(Work item):
Below are records; report the number of lines in them that include the word "computer", with no other text.

Dataset entries:
== Segment start ==

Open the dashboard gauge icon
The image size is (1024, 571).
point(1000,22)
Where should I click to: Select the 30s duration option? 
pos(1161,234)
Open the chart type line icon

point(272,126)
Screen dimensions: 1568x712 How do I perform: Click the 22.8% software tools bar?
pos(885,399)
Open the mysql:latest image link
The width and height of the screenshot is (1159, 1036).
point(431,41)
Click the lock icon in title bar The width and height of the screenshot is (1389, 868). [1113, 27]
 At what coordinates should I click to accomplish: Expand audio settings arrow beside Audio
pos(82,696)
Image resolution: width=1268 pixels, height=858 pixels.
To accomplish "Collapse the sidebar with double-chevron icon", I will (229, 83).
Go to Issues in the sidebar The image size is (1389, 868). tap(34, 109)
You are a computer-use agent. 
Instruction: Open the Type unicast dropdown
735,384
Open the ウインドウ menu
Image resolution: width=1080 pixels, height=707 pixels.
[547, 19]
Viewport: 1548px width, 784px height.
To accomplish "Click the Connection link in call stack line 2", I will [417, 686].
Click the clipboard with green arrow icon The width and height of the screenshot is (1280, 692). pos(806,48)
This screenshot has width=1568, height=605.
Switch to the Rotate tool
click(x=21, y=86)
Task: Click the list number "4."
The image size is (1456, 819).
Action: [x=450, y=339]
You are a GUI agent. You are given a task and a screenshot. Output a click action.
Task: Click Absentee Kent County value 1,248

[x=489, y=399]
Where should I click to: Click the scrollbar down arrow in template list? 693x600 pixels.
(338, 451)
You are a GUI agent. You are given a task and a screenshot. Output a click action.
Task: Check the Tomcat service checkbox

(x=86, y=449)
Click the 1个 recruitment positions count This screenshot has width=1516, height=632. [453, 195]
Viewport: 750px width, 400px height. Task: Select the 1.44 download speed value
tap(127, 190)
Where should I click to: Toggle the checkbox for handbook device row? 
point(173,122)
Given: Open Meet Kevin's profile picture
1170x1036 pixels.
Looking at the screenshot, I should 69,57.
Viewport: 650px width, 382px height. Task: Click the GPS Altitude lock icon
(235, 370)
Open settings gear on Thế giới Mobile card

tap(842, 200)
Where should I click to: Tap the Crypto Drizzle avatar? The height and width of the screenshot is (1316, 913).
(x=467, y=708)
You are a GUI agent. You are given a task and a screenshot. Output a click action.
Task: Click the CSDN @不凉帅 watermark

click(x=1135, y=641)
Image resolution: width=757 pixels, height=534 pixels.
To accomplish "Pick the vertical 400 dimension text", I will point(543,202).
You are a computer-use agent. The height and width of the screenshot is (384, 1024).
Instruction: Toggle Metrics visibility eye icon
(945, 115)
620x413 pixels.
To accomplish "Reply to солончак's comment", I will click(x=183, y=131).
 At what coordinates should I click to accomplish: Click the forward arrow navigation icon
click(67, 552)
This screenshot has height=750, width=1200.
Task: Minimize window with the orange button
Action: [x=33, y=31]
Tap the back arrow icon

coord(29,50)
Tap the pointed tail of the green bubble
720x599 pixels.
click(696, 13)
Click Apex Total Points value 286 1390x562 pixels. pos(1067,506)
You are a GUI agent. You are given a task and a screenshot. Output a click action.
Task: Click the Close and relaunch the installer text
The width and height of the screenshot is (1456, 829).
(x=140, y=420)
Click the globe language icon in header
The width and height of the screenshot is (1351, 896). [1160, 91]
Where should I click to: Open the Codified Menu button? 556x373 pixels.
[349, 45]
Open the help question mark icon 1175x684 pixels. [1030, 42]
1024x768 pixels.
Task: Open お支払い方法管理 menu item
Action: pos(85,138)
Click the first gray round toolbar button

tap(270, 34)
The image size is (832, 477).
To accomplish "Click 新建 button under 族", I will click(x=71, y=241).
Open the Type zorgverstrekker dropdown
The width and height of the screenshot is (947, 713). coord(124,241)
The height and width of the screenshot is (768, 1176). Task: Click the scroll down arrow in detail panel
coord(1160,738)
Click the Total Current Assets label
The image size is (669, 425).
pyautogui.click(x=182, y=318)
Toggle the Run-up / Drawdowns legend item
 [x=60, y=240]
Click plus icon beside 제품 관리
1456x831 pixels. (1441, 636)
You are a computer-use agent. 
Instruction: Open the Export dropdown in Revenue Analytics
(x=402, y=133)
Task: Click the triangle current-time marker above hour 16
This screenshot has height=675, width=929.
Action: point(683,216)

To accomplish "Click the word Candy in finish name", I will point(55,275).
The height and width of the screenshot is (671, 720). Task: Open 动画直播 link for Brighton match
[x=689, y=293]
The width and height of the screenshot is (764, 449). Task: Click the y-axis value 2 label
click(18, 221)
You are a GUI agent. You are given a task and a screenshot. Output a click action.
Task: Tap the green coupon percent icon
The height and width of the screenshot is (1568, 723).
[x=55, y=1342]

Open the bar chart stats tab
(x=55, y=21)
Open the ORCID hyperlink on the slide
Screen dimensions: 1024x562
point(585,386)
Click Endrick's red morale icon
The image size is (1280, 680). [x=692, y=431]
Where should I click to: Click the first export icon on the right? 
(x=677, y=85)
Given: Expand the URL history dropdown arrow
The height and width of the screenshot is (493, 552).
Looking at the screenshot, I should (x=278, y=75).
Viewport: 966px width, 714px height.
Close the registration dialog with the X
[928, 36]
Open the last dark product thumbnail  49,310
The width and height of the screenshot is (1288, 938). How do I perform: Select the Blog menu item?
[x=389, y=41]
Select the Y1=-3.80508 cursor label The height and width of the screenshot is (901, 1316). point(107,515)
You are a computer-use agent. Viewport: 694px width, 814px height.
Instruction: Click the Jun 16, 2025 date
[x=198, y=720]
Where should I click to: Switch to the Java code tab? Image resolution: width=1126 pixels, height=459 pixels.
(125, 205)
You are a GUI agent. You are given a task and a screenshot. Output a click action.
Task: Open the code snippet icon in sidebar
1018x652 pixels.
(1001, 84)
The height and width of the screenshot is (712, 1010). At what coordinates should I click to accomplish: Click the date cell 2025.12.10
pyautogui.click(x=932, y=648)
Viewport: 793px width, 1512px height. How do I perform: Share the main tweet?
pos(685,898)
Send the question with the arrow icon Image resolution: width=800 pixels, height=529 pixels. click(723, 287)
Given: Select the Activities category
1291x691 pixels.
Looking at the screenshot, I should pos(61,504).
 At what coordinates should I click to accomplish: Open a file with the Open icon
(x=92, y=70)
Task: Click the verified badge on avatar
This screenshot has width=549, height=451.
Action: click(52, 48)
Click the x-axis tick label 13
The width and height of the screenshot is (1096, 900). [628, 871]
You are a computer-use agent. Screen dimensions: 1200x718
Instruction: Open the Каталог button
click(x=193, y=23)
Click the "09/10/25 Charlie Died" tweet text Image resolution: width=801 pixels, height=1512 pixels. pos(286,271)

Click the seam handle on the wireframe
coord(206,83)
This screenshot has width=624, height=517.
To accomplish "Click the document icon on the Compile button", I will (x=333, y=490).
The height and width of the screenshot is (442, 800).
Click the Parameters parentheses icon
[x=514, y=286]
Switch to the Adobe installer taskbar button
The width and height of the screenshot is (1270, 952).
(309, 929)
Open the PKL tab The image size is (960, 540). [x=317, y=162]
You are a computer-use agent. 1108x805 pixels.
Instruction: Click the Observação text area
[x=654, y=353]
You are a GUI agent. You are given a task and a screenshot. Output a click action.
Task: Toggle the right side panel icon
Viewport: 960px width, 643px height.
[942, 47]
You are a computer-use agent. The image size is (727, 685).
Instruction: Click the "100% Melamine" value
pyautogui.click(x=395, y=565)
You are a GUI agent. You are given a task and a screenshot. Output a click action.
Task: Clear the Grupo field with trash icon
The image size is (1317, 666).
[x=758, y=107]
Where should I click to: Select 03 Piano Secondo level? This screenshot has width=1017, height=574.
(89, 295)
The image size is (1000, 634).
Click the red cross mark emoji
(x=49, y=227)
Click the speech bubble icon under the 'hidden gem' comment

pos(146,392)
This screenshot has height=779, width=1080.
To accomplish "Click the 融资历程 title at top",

== Segment end ==

(Answer to this exercise):
7